DE-FUSION OF JAFFNA TENSION
“You see, a disappointed student should be allowed to articulate his concerns freely as much as he wishes. I sympathized with their radicalized spirit, youthful emotions, anti-Police outbursts, the cause and the objective of protesting en masse. Like us in the South, they disrupted normalcy in the town. In turn, I explained to them their inalienable right for dissent and articulation through their non-violent protests in a democracy. I fully endorsed their ‘radical’ behaviour, and expressed my sympathy over the accidental deaths, but warned them against outbreak of any cycle of violence or damage to state property in a very appealing manner. They bowed down and the tension was defused,” he said.

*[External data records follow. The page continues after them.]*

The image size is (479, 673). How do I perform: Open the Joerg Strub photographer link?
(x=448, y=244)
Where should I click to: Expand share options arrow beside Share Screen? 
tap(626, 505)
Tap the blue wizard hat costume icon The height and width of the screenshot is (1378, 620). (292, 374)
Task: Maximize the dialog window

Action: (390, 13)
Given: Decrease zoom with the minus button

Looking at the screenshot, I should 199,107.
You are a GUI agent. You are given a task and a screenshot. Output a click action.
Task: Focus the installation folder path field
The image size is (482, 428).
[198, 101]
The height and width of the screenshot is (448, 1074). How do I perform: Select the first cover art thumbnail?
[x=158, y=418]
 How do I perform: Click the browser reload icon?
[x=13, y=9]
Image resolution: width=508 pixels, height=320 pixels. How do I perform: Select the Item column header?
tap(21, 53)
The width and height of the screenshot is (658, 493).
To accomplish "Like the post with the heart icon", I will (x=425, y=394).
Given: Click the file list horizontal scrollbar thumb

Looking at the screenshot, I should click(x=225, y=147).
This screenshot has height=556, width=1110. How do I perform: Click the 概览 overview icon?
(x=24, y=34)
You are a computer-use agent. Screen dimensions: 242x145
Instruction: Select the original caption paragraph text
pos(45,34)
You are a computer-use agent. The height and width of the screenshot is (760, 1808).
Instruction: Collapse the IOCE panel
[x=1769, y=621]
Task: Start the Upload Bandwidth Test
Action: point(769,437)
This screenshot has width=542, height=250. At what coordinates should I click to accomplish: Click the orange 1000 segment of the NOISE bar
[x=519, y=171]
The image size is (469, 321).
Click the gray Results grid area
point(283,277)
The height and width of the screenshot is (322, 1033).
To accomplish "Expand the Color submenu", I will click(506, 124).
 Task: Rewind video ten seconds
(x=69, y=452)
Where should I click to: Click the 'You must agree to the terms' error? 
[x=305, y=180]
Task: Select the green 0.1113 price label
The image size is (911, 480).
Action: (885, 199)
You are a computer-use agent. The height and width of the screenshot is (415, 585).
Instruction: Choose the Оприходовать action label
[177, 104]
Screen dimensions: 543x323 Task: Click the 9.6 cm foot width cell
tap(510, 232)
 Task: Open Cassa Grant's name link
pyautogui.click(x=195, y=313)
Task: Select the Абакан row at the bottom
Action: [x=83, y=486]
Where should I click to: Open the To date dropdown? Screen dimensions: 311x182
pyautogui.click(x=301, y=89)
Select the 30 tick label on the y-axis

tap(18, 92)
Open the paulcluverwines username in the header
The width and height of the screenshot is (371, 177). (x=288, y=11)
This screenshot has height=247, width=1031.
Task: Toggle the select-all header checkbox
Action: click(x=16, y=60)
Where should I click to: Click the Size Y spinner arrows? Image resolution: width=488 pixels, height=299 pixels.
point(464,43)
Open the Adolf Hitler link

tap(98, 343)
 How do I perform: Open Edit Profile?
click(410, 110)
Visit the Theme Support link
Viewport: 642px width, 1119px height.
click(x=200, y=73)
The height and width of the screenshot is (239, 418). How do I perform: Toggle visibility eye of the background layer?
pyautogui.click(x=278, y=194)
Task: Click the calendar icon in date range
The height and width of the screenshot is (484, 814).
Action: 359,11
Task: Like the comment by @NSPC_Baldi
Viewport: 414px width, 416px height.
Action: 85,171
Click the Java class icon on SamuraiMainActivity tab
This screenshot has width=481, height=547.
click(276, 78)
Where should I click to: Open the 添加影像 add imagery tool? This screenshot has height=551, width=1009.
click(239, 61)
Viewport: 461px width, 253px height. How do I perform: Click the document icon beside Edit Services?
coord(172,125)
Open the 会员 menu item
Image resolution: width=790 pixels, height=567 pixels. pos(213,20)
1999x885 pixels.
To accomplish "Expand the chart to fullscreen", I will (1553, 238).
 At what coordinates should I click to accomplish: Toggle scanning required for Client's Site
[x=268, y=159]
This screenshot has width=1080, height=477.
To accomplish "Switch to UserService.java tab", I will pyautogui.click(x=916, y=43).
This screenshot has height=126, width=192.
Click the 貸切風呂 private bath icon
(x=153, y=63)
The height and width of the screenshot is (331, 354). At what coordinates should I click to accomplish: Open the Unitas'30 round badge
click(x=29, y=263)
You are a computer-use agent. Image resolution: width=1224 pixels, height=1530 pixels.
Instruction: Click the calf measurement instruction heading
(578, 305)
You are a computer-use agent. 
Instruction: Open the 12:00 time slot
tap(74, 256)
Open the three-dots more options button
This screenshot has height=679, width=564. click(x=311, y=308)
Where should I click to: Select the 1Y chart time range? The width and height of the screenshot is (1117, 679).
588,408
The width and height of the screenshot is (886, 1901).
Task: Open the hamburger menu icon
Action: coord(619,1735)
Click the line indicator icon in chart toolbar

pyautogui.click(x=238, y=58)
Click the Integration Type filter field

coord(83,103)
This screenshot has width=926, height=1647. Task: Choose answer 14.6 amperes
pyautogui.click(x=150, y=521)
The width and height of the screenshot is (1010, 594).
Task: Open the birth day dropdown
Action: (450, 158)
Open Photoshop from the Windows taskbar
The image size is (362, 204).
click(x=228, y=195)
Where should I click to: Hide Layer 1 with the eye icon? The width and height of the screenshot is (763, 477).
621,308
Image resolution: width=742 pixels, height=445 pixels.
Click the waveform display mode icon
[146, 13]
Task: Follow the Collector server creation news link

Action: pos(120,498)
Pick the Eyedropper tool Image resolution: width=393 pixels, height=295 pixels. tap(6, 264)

Lieutenant General Mahesh Senanayake said, “I am glad to state here that no attempt whatsoever had been made to-date, to politically interfere with the Army or its administration after President Maithripala Sirisena and the Prime Minister Ranil Wickrememsinghe were voted into power in 2015, which itself is a healthy development and a must”.
CONCERN FOR IDPs
A monumental tribute to this officer cum gentleman is the miraculously completed housing project in Nallinakkapuram, adjacent to the perimeters of the Palaly Security Force cantonment in Jaffna. Within a record period of 2 ½ months, Security Forces under his command put up those 100 new houses and vested them in the IDPs, adding another feather to his unmatched skills.
Setting out his new vision for the Army as the 22nd Commander of the Army, Lieutenant General Senanayake didn’t want to mince his words. Instead he spoke out his mind. “I will continue to be a ‘good listener’’. Centralized control and de-centralized execution is the need of the hour. Secondly, that ‘mission command’ encompasses everything. We must remember that the globe is faced with lots of complexities.
Lieutenant General Senanayake, decorated with the Rana Wickrama Padakkama (RWP) medal for his individual and associated acts of bravery, is a father of two daughters, Iranka Ranasi, a doctor by profession, Suwanka Helasi, an aeronautical engineer, and a son, Siyath. He is happily married to Mrs Chandrika Senanayake.